Plasma levels of these agents are not clinically useful and are not routinely available.

Treatment

•      Outlined in Table 22.1.

•      Glucagon is said to have antidotal action. It produces a positive chronotropic and inotropic cardiac effect, which occurs despite beta-blockage. The drug has been reported to increase myocardial contractility in patients refractive to isoproterenol. Glucagon is thought to activate the adenylate cyclase system at a different site than isoproterenol. If the patient responds at a particular dose of glucagon, start an hourly infusion at the response dose (e.g. if a patient responds to 10 mg, then start an infusion at 10 mg per hour).

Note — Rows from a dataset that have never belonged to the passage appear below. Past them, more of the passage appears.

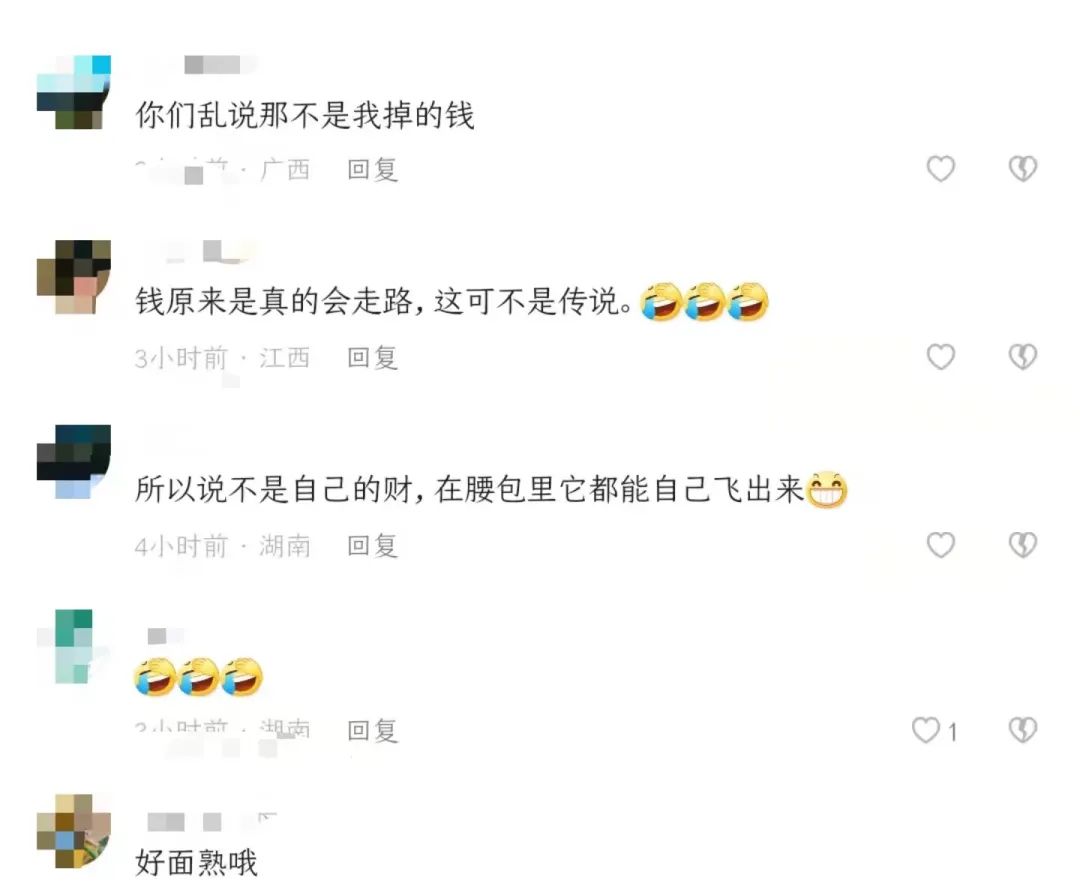Dislike the Guangxi comment with broken heart
This screenshot has height=890, width=1080.
coord(1023,169)
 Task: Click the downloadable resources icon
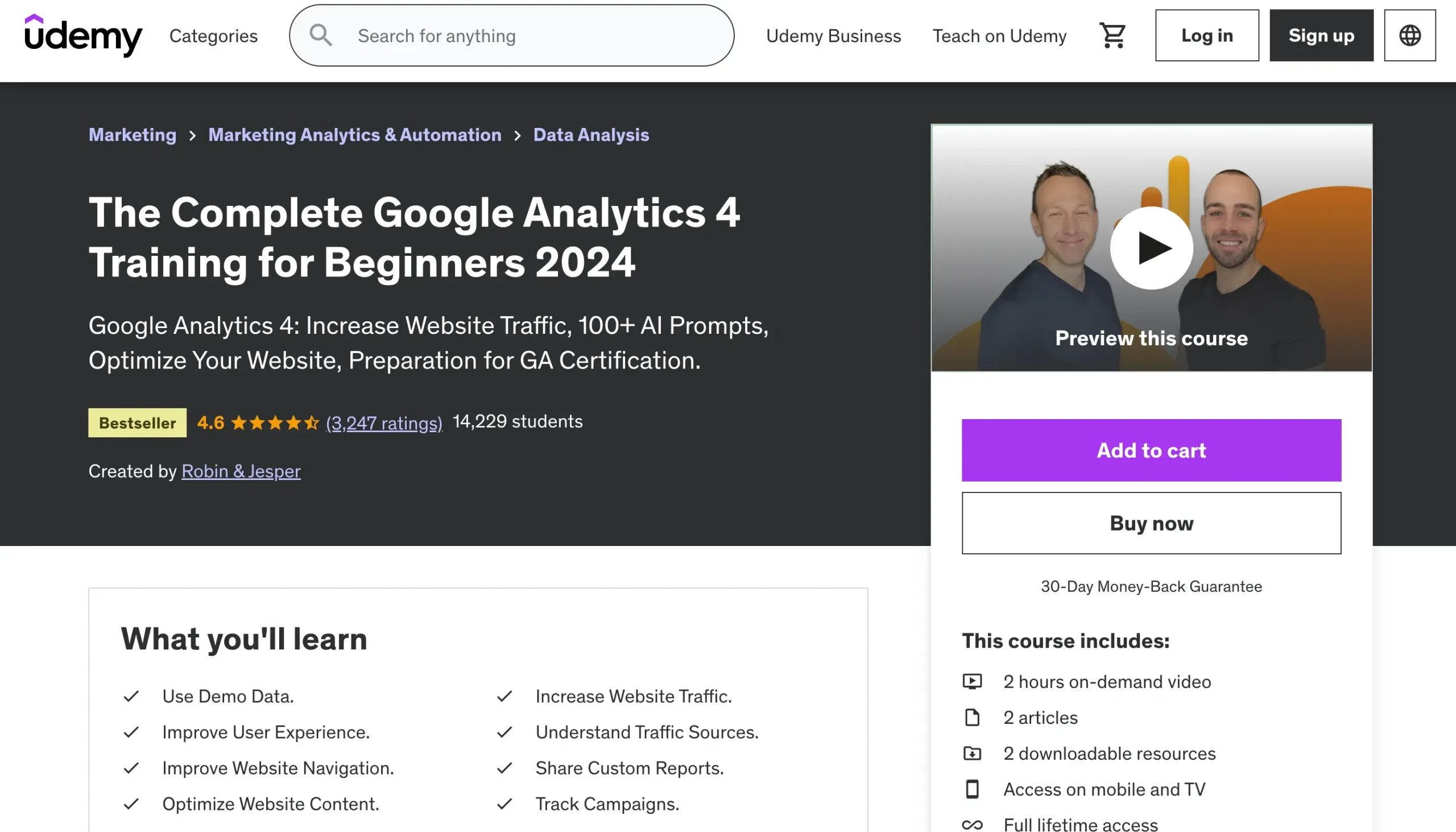pos(972,754)
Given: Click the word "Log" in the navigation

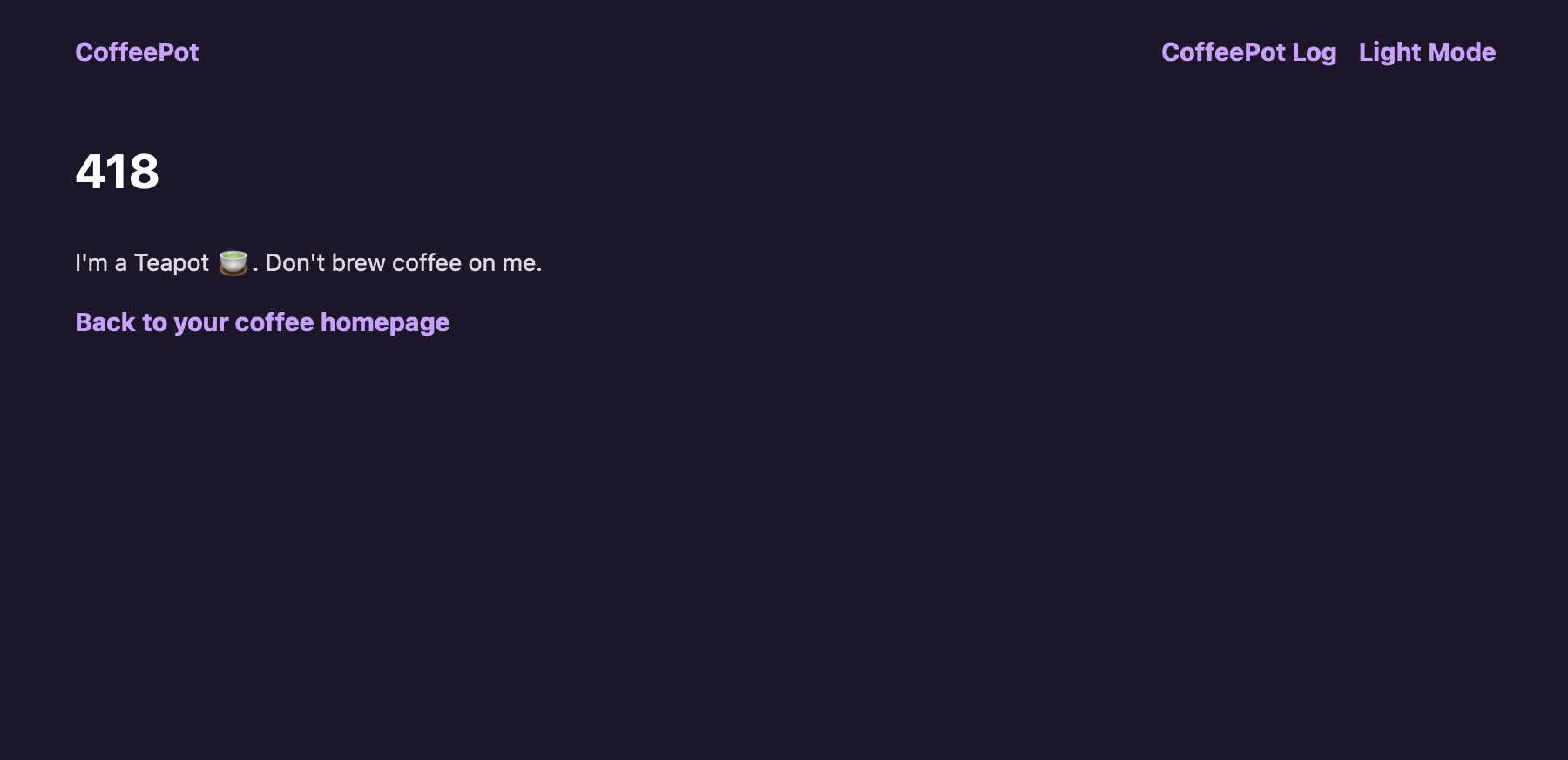Looking at the screenshot, I should click(1314, 53).
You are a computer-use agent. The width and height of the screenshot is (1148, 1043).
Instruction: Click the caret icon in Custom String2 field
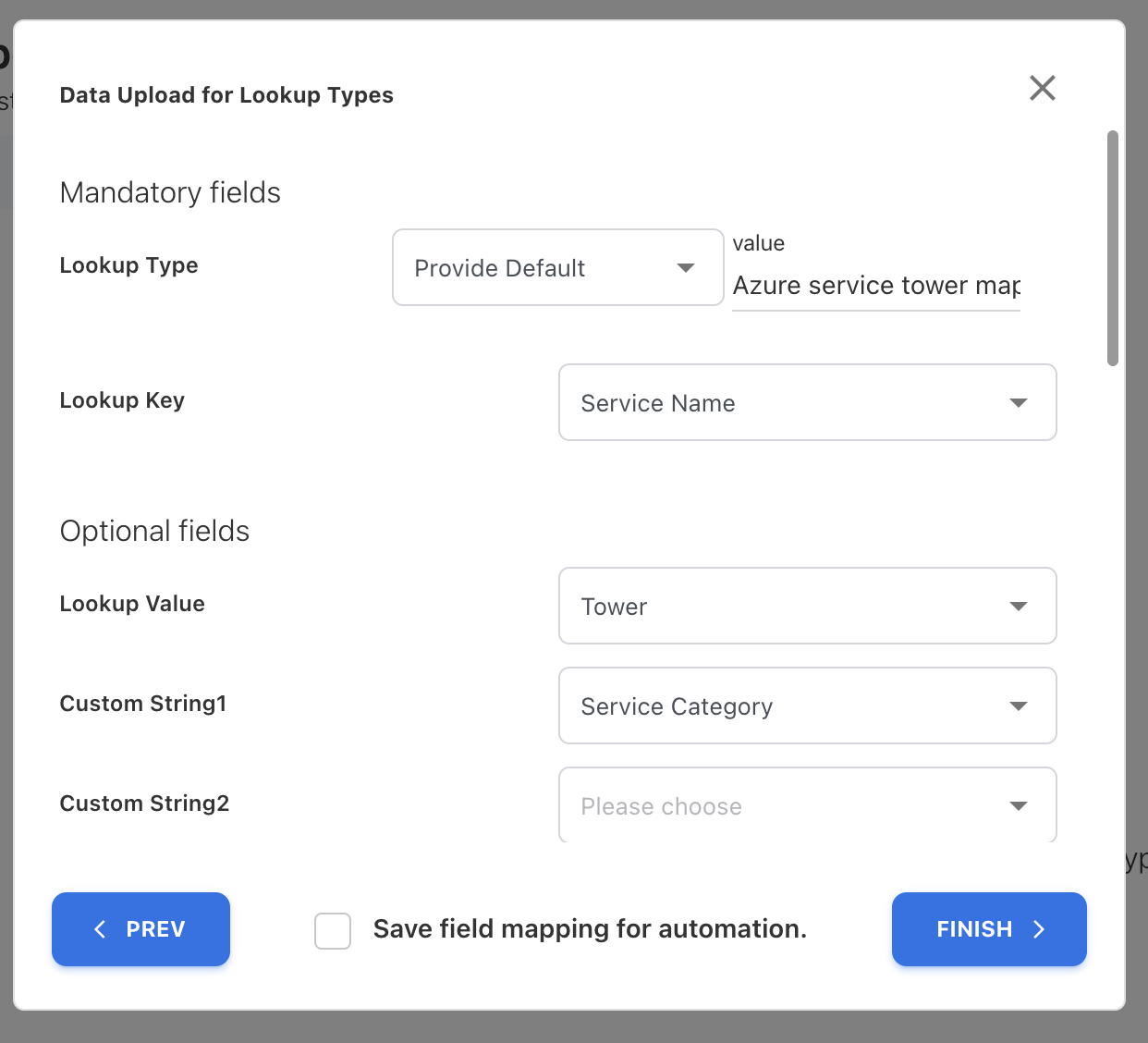point(1018,806)
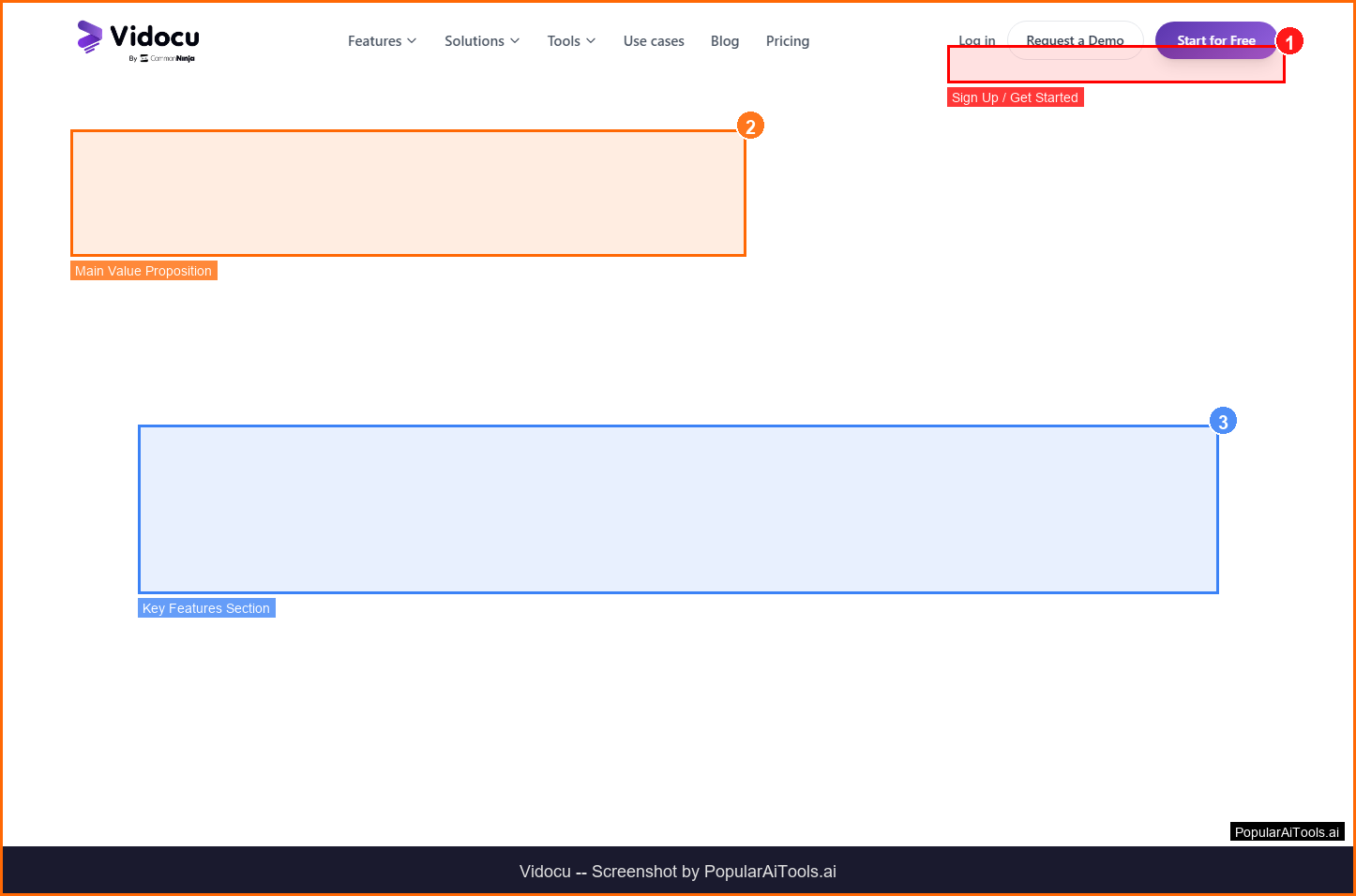Image resolution: width=1356 pixels, height=896 pixels.
Task: Click the Log in link
Action: pyautogui.click(x=977, y=39)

•      Monitor electrolytes and renal function in patients with hypotension.

•      Monitor blood glucose in symptomatic children and diabetics.

•      Institute continuous cardiac monitoring, monitor blood pressure, and obtain an ECG.

•      Obtain a chest X-ray in patients with respiratory depression, significant hypotension or evidence of pulmonary oedema.

•      Patients, who at presentation show evidence of significant cardiovascular (bradycardia, heart failure, heart block, hypotension, electromechanical dissociation, asystole, new bundle branch block or widened QRS complex) respiratory (respiratory depression, bronchospasm, or pulmonary oedema) or neurologic toxicity (CNS depres- sion or seizures), independent of the dose ingested, should be admitted to a monitored setting for at least 24 hours of observation and treatment.

•      Hypotension usually responds to intravenous glucagon, atropine, isoproterenol or pacing. Atropine reduces vagal stimulation and subsequently increases heart rate. Isoproterenol is a beta agonist which competitively antagonises the effect of the beta-blocker. It is used for temporary control of haemodynamically signifi-cant bradycardia; generally other modalities (atropine, dobutamine, pacing) should be used first because of the tendency to develop ischaemia and arrhythmias with isoproterenol. 1 mg of isoproterenol is added to 250 ml of dextrose 5% in water, for a final concentration of 4 mcg/ml. Infuse 2 mcg/min, gradually titrating to 10 mcg/min as needed, to desired response. If hypotension persists, administer dopamine or noradrenaline. Refrac-tory cardiotoxicity may respond to calcium chloride. Intra-aortic balloon pump has been used successfully after pharmacologic therapy failed, in cases of severe propranolol and atenolol poisoning.

•      Extracorporeal membrane oxygenation may be useful in providing haemodynamic support for arrhythmias, hypotension, and heart failure unresponsive to glucagon, dopamine, noradrenaline, adrenaline, or pacemaker.

•      Hypoglycaemia should be managed with intravenous dextrose. Bronchospasm responds to salbutamol (0.25 to 0.5 ml in 2 to 4.5 ml of normal saline delivered every 4 to 6 hours per nebuliser).

•      Nadolol, sotalol, acebutolol, and atenolol are haemodi-alysable. Propranolol, metoprolol, and timolol are not removed by haemodialysis. Haemoperfusion is said to be effective in nadolol, atenolol, and sotalol overdose. However, it should be considered only when treatment with glucagon and other pharmacotherapy fails.